This shares a lot of overlap with #3788. I'm not sure if some of the results here are portable to non-little endian systems or if this would be an explicit rustc/LLVM-focused micro-optimization.

Also do note this has a knock-on effect for any type that has Entity as a member due to the alignment change, though that is probably OK given the number of types that already have u64s, usizes, and pointers within them.

Otherwise though, the results look good to me.

maniwani

This seems alright to me.

Just for future reference, it's important for future internal work that Entity values (or well, the underlying unified ID type as in #9797) sort in a specific way.
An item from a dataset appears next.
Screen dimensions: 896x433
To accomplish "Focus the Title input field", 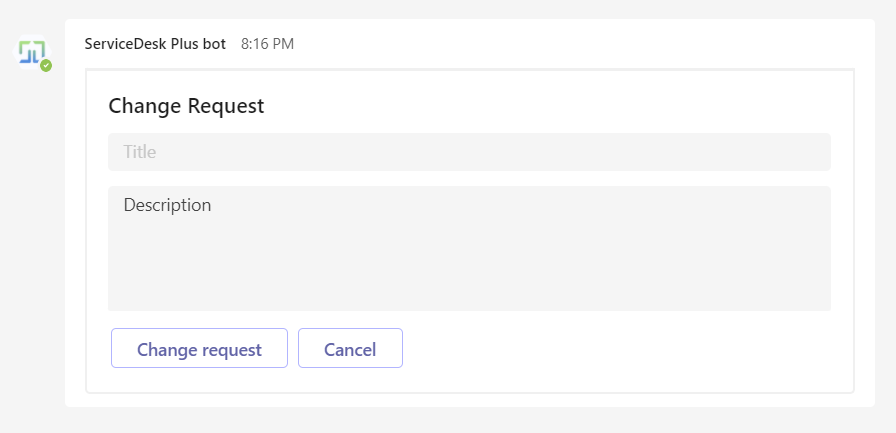I will click(x=469, y=152).
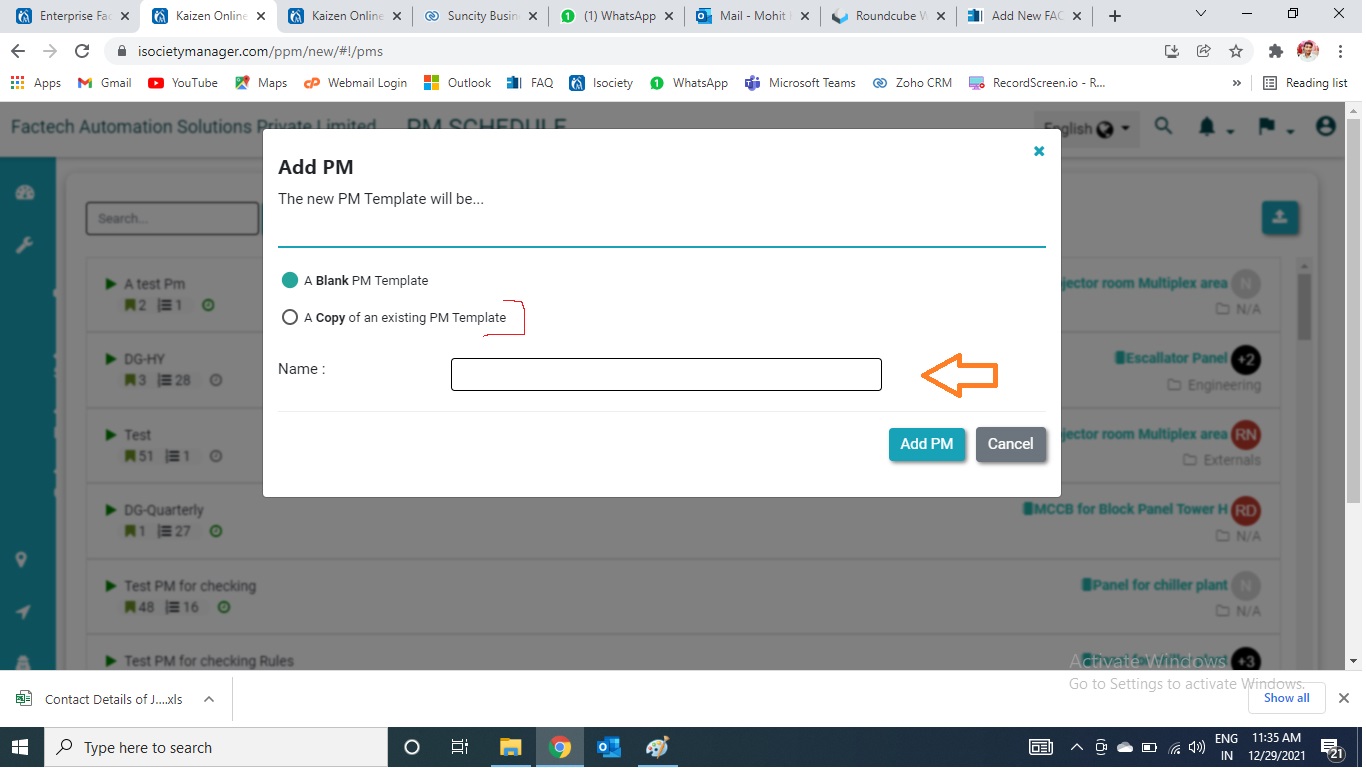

So, for example, if we sort the following three Entity values, 3v1, 4v0, and 1v1, in ascending order, we should get 4v0, 1v1, 3v1. (i.e. to_bits returns generation in high bits, index in low bits)

We probably shouldn't make any guarantees about this for third-party usage though.

maniwani · 2023-11-15T00:00:55Z

The #[repr(align(8))], though, (and the change to PartialEq that depends on it), is not so clear-cut. It means, for example, that Option<Entity> will be 16 bytes instead of the 12 bytes today. Similarly, any struct with an Entity that didn't also have something 8-byte aligned already might be bigger.

If it's guaranteed to return to being the same size as a u64 if one of these fields was a NonZeroU32, then this should be OK.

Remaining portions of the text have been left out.